SUMMARY
Human Coronaviruses (hCoV) cause severe respiratory syndromes like SARS, MERS, and the ongoing
pandemic of Covid-19 caused by the recently identified SARS-Cov2. Human and murine studies indicate that
excessive inflammation, rather than viral replication, may precipitate these infections into lethal diseases. The
overarching hypothesis of this proposal is that the excessive inflammation and neutrophil recruitment
triggered by IL-1ß and pyroptotic cell lysis severely impair the host ability to control infection and maintain
homeostasis. The corollary of this hypothesis, if proven correct, is that carefully timed inhibition of IL-1ß,
pyroptosis, and neutrophil proteases should be beneficial to treat Covid-19 and other hCoV infections.

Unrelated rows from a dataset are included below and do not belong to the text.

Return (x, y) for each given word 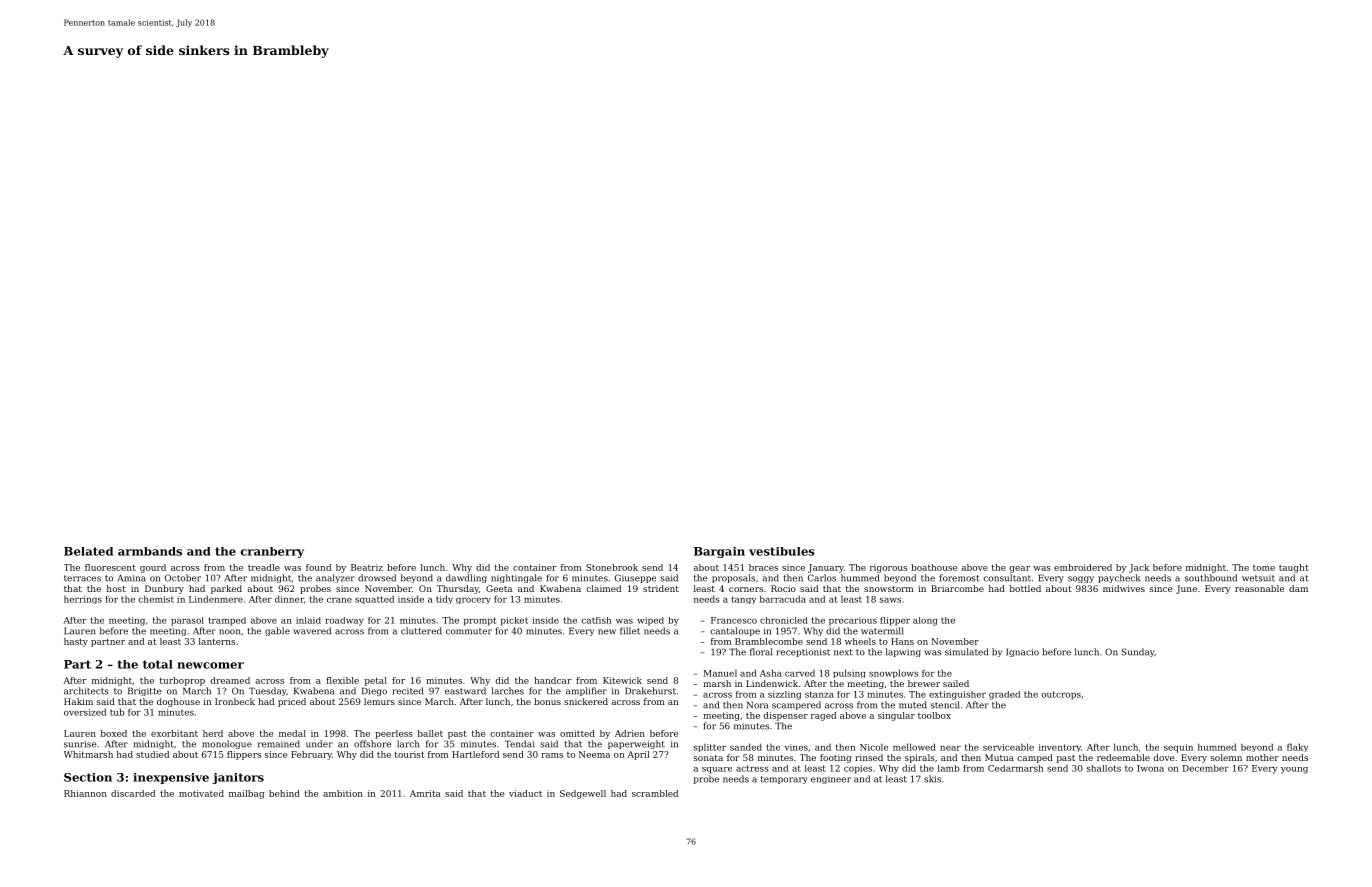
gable (277, 631)
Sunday (1138, 652)
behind (284, 793)
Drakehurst (650, 691)
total (158, 664)
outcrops (1061, 695)
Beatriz (367, 567)
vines (796, 747)
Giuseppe (635, 578)
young (1294, 770)
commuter (469, 631)
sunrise (80, 744)
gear (1019, 569)
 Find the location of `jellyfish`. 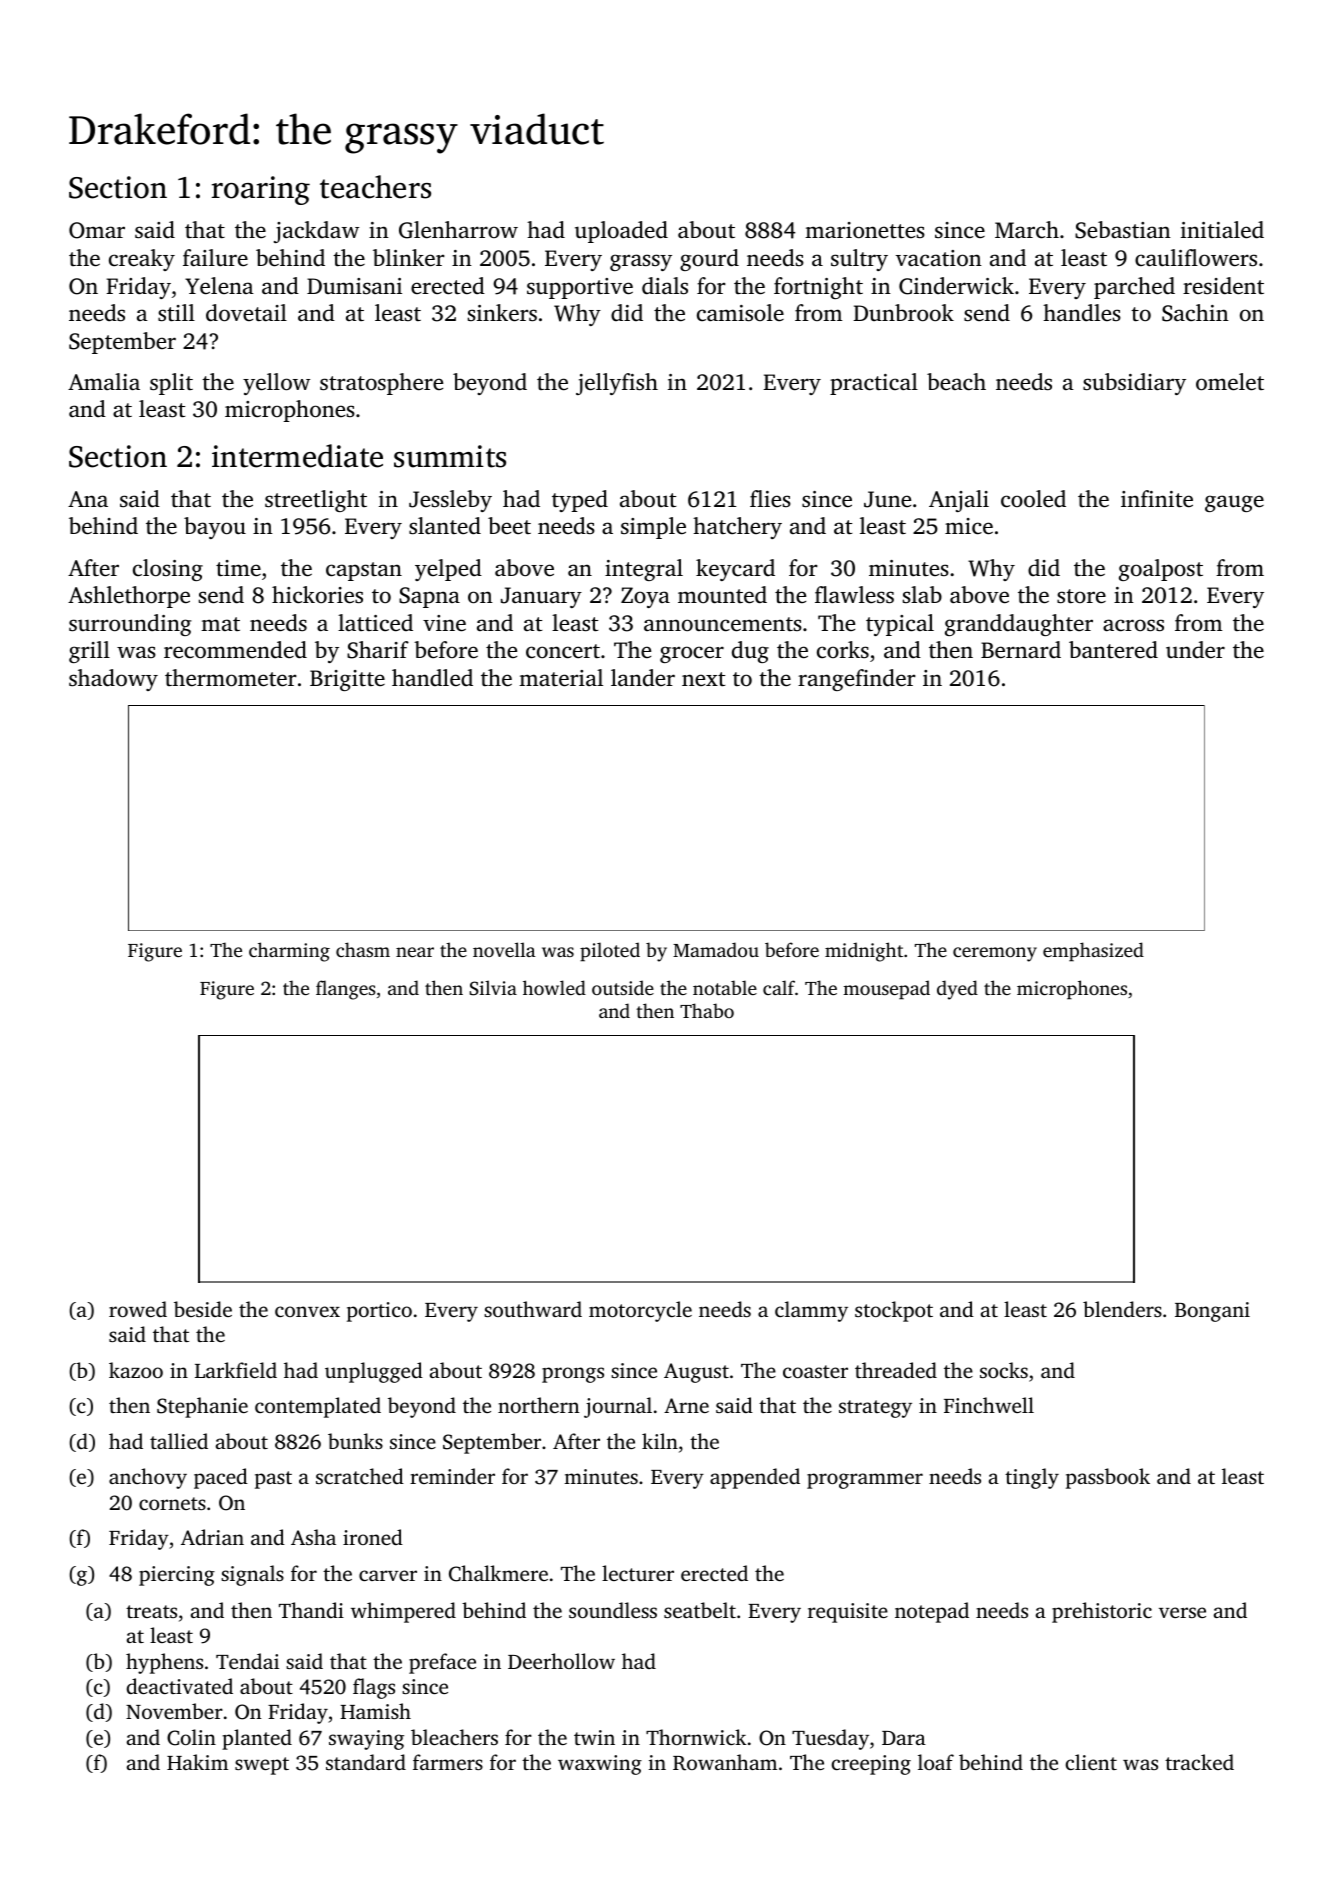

Increasing the significance of our study, these therapies are already approved to treat a number of human
diseases, a fact that bodes well for a rapid approval to treat Covid-19 and other hCoV infections. The mouse
CoV MHV-1 provides an excellent model of CoV lung infections and will be used to test our hypothesis in
these specific aims: AIM 1. Is IL-1ß deleterious during CoV infection and through which mechanisms? We will
test the hypothesis that excessive production of IL-1ß drives neutrophil recruitment to the infected lung with
consequent tissue damage. The ability of IL-1ß to exacerbate the pathogenesis of MHV-1 lung infection will
be studied in susceptible and resistant mouse strains treated with pharmacological inhibitors of IL-1ß or in
strains deficient in IL-1ß. We will determine whether excessive neutrophil recruitment damages lung tissue
through release of neutrophil elastase. We will also test the hypothesis that IL-1ß inhibits type I and type III
IFN production by stimulation of PGE2 synthesis. We will use genetic and pharmacological approaches to
examine how inhibition of PGE2 production affects IFN-I and IFN-III production during MHV-1 infection. We
will test whether interventions to regulate IFN-I or PGE2 in the early or late phases of the infection have
opposite effect on the disease outcome. AIM 2. Is pyroptosis beneficial or deleterious in MHV-1 infection and
which inflammasome triggers cell death? We will test the hypothesis that gasdermin D-dependent pyroptosis
of lung cells may affect pathogenesis of coronavirus infection in opposite ways by either restricting viral
replication or exacerbating inflammation. We will test the hypothesis that pyroptosis of CoV-infected lung
epithelial or endothelial cells is mediated by caspase-11. Mouse strains that lack expression of caspase-11 in
lung epithelial or endothelial cells have been generated in our lab and will be used to test tissue-specific role
of caspase-11 during MHV-1 infection.